Enhancing MM/P(G)BSA Methods: Integration of Formulaic Entropy for Improved Binding Free Energy Calculations

ABSTRACT Balancing computational efficiency and precision, MM/P(G)BSA methods have been widely employed in the estimation of binding free energies within biological systems. However, the entropy contribution to the binding free energy is often neglected in MM/P(G)BSA calculations, due to the computational cost of conventional methods such as normal mode analysis (NMA). In this work, the entropy effect using a formulaic entropy can be computed from one single structure according to variations in the polar and non‐polar solvents accessible surface areas and the count of rotatable bonds in ligands. It was incorporated into MM/P(G)BSA methods to enhance their performance.
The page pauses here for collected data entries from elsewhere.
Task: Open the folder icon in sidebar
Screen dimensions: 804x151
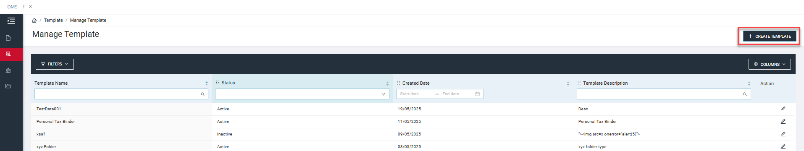Action: 8,86
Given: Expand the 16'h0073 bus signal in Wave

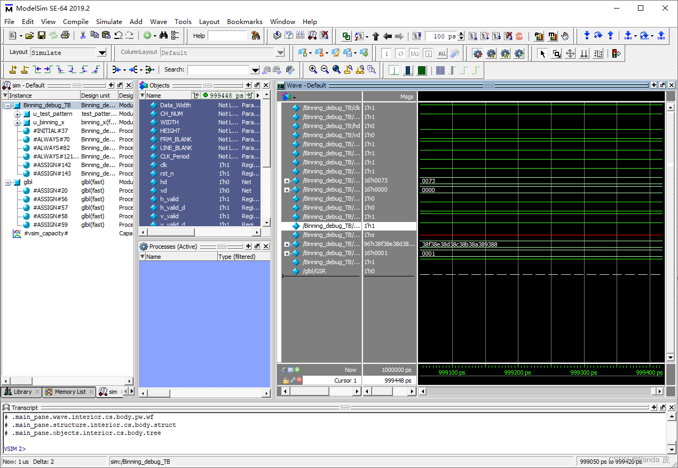Looking at the screenshot, I should (x=287, y=181).
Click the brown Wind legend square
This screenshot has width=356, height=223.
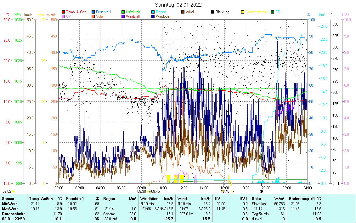[183, 12]
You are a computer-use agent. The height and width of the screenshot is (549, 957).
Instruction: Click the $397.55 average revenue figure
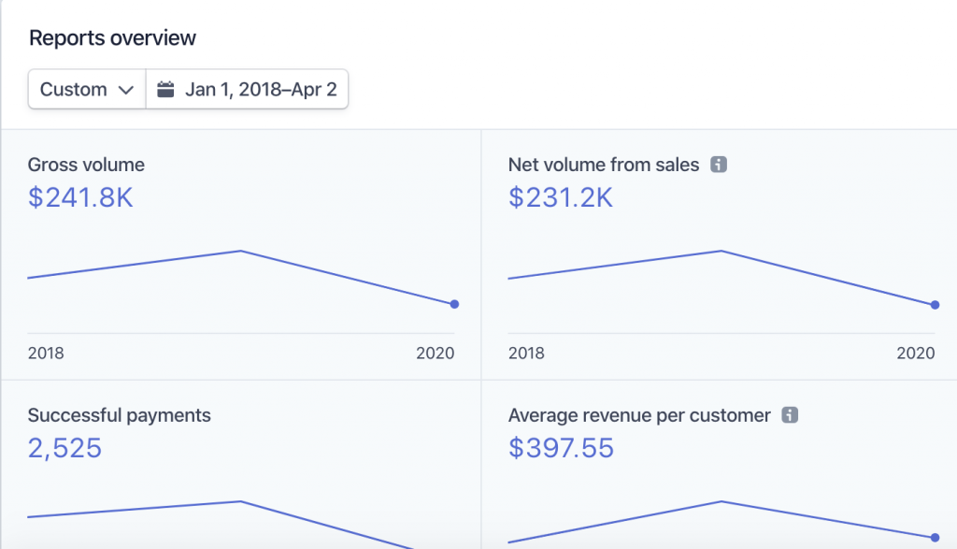[561, 448]
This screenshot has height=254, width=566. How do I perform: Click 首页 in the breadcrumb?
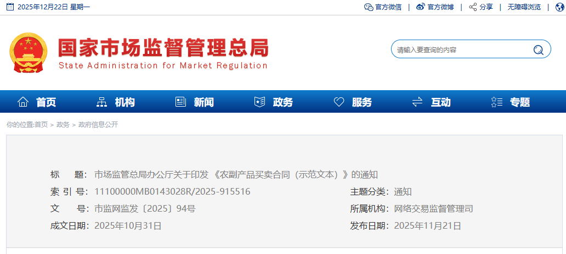click(41, 125)
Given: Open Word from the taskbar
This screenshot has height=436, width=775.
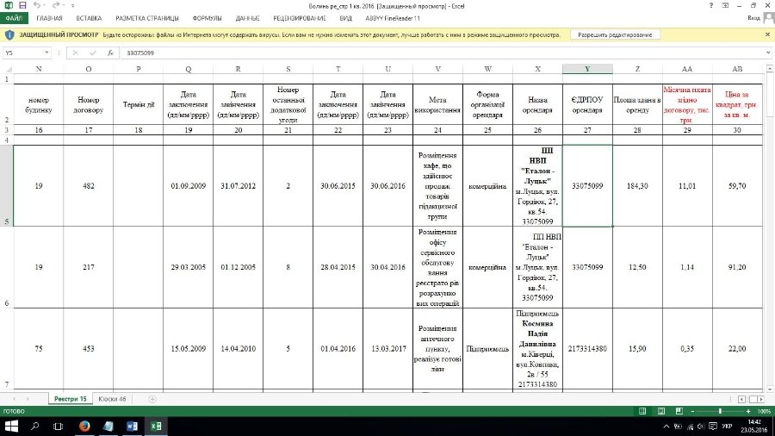Looking at the screenshot, I should click(133, 427).
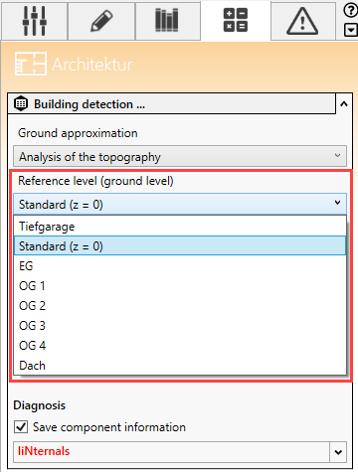Open the Ground approximation dropdown
The image size is (358, 472).
click(180, 156)
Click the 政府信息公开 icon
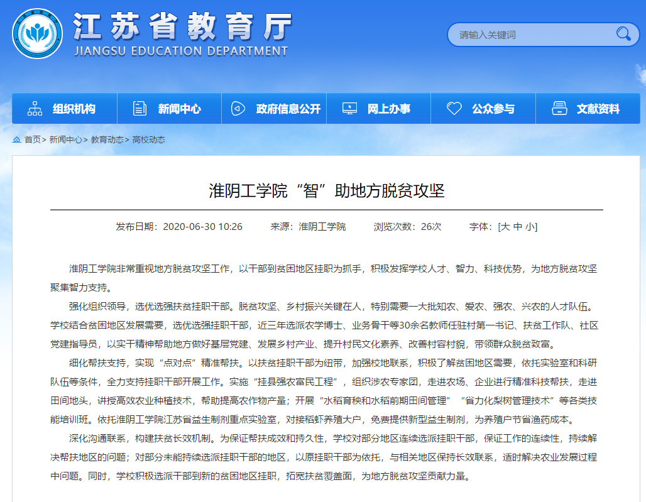Image resolution: width=646 pixels, height=502 pixels. click(238, 109)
Extensive benchmarking reveals that the integration of formulaic entropy systematically elevates the performance of both MM/PBSA and MM/GBSA without incurring additional computational expenses. In addition, we found the inclusion of dispersion can deteriorate the correlation performance ( R p ) but reduce the root mean square error (RMSE) of both MM/PBSA and MM/GBSA. Notably, MM/PBSA_S, including the formulaic entropy but excluding the dispersion, surpasses all other MM/P(G)BSA methods across a spectrum of datasets. Our investigation furnishes a valuable and practical MM/P(G)BSA method, optimizing binding free energy calculations for a variety of biological systems.